Partially at blame is a shortage of computer security specialists and engineers who have the skills and knowledge needed to defend against “cyberwarriors.”

James Gosler, who worked at the CIA, the National Security Agency and the Energy Department, estimates that there are only 1,000 or so people in the United States who have the skills necessary to meet our computer security needs.

To put that number into perspective, Gosler estimates we need around 20,000-30,000 of these workers.

Quite a deficit, no?

According to the Center for Strategic and International Studies, there is a shortage of people who can “design secure systems, write safe computer code, and create the ever more sophisticated tools needed to prevent, detect, mitigate and reconstitute from damage due to system failures and malicious acts.”
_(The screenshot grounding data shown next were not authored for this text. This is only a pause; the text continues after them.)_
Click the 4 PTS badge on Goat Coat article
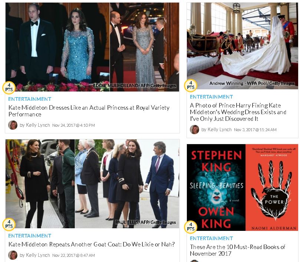 9,224
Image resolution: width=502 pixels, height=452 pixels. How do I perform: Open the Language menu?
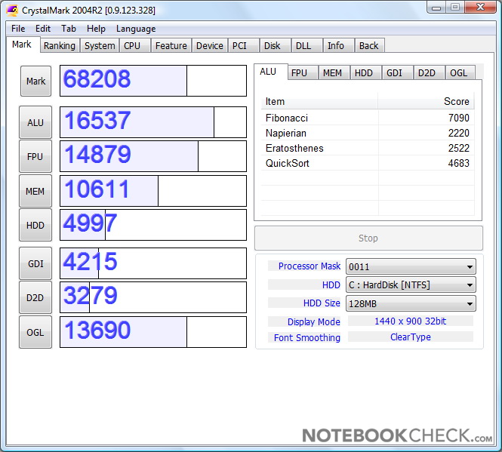(x=136, y=29)
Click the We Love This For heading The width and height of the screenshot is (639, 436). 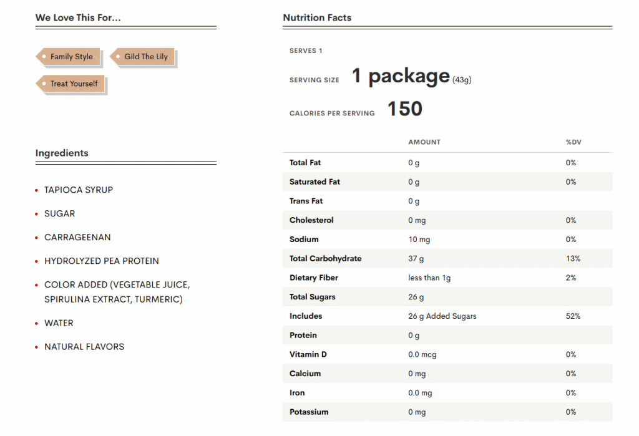click(78, 17)
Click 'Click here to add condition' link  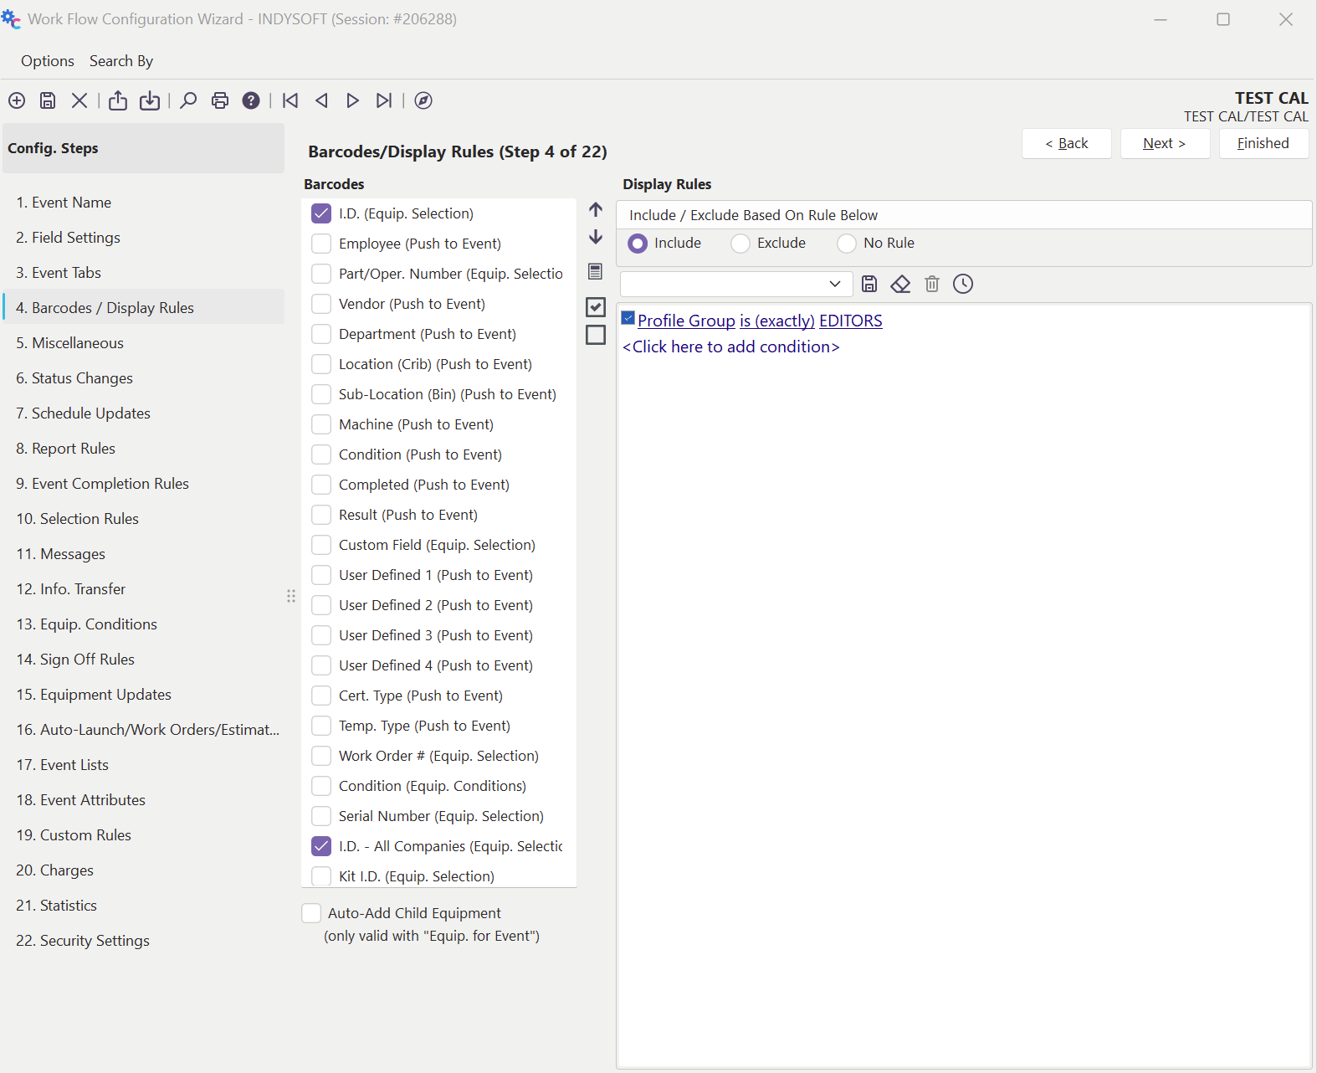(x=730, y=347)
A country that is not having this problem is China. In China, according to the NPR story, training computer experts is a national priority. In fact, at the most recent International Collegiate Programming Contest, 4 of the top 10 places were held by Chinese universities. American universities took none.

In response, a group of congress members is pushing a project to find up to 10,000 potential cyberdefense experts via a national talent search that starts at the high school level.

What do you think? Are we really leaving ourselves that vulnerable to attack? Could we ever have enough manpower to effectively defend ourselves from hackers and other cybercriminals?

Read the article here, or you can listen to the podcast.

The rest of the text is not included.